◆ **To be done**:
A – Answer these questions from the Clearwire filing:
(i) In which state is Clearwire incorporated?
(ii) Before what date does Clearwire say it does not currently intend any commercial launch of its services in iPCS territories?
(iii) Which annual report does the filing name among Clearwire's filings with the SEC?
B – Reproduce part of the Clearwire filing word for word. Begin at the words "Check the appropriate" and stop after "(17 CFR 230.425)".

--- BEGIN Document extract ---

CLEARWIRE CORPORATION
(Exact name of registrant as specified in its charter)
 
         
Delaware   1-33349   56-2408571
(State or other jurisdiction   (Commission File Number)   (IRS Employer
of incorporation)       Identification No.)
     
4400 Carillon Point,    
Kirkland, WA   98033
(Address of principal executive offices)   (Zip Code)
Registrant’s telephone number, including area code: (425) 216-7600
(Former name or former address, if changed since last report)
 
Check the appropriate box below if the Form 8-K filing is intended to simultaneously satisfy the filing obligation of the registrant under any of the following provisions (see General Instruction A.2. below):
þ   Written communications pursuant to Rule 425 under the Securities Act (17 CFR 230.425)
 
o   Soliciting material pursuant to Rule 14a-12 under the Exchange Act (17 CFR 240.14a-12)
 
o   Pre-commencement communications pursuant to Rule 14d-2(b) under the Exchange Act (17 CFR 240.14d-2(b))
 
o   Pre-commencement communications pursuant to Rule 13e-4(c) under the Exchange Act (17 CFR 240.13e-4(c))
 
 

 


 

Item 8.01. Other Events.
           Today, iPCS, Inc. (“iPCS”) withdrew its recent motion for an emergency injunction to stop the close of the transaction between Clearwire Corporation (“Clearwire”) and Sprint Nextel Corporation (“Sprint”). The withdrawal of this motion makes clear that the closing of the transaction between Clearwire and Sprint should not be delayed by the pending litigation between iPCS and Sprint. Clearwire has stipulated that it currently does not intend any commercial launch of its services in iPCS territories prior to July 1, 2009, without providing 60 days prior notice if such launch were to occur before the entry of a final decision in the pending litigation.
FORWARD-LOOKING STATEMENTS
This filing contains forward-looking statements that involve risks and uncertainties. These forward-looking statements may include statements about Clearwire’s future financial and operating performance and financial condition, development and network launch plans, strategic plans and objectives, financial structure, uses of cash and proposed transactions. Actual results may differ materially from those stated in any forward-looking statements based on a number of factors, including the risk that the proposed transactions are not consummated; as well as the other risks identified in Clearwire’s filings with the SEC, including, but not limited to, its Annual Report on Form 10-K for the year ended December 31, 2007 and Quarterly Reports on Form 10-Q, copies of which may be obtained by contacting Clearwire’s Investor Relations department at (425) 216-4735 or at Clearwire’s web site at www.clearwire.com. We undertake no duty to update any forward-looking statement to conform the statement to actual results or changes in Clearwire’s expectations after the date of these filings.

--- END Document extract ---
--- BEGIN Supplied material ---

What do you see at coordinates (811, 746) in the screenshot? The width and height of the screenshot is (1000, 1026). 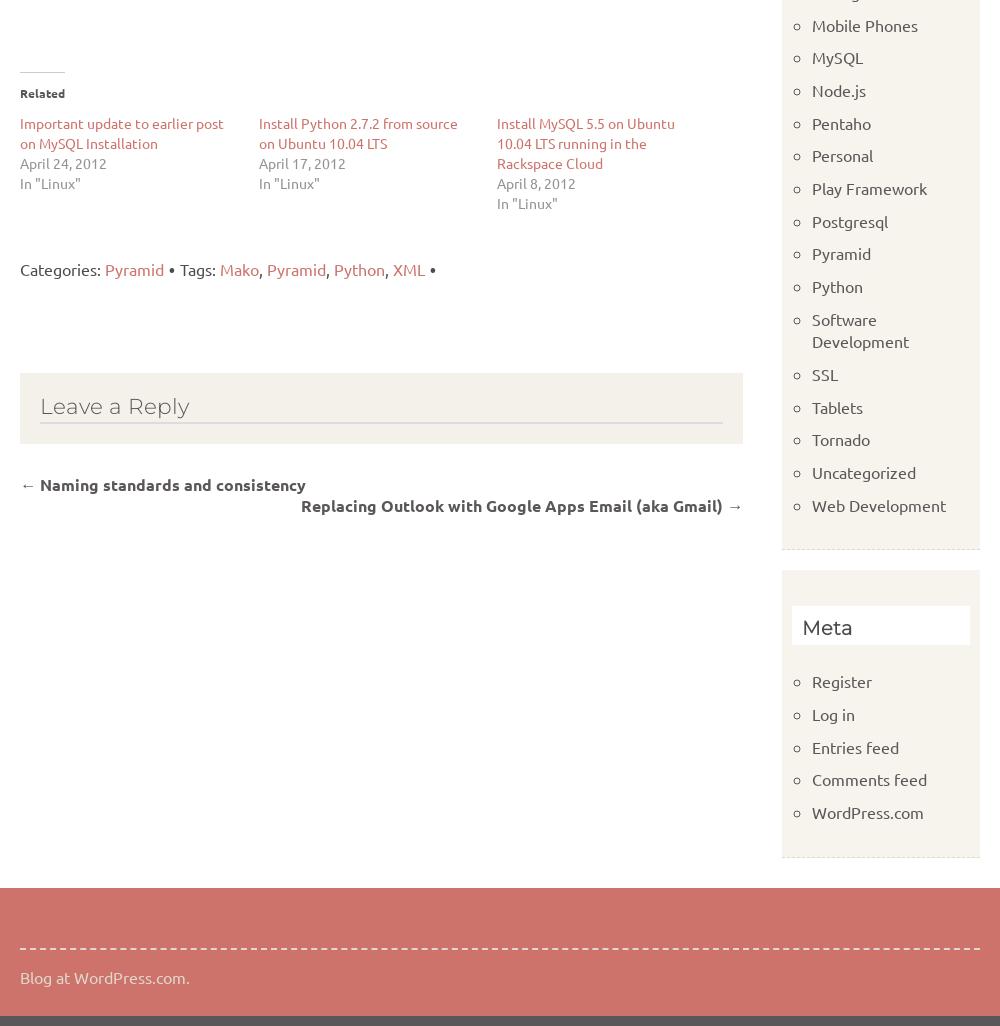 I see `'Entries feed'` at bounding box center [811, 746].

--- END Supplied material ---

◆ **Results by task**:
A –
(i) Delaware
(ii) July 1, 2009
(iii) Its Annual Report on Form 10-K for the year ended December 31, 2007

B –
Check the appropriate box below if the Form 8-K filing is intended to simultaneously satisfy the filing obligation of the registrant under any of the following provisions (see General Instruction A.2. below):
þ   Written communications pursuant to Rule 425 under the Securities Act (17 CFR 230.425)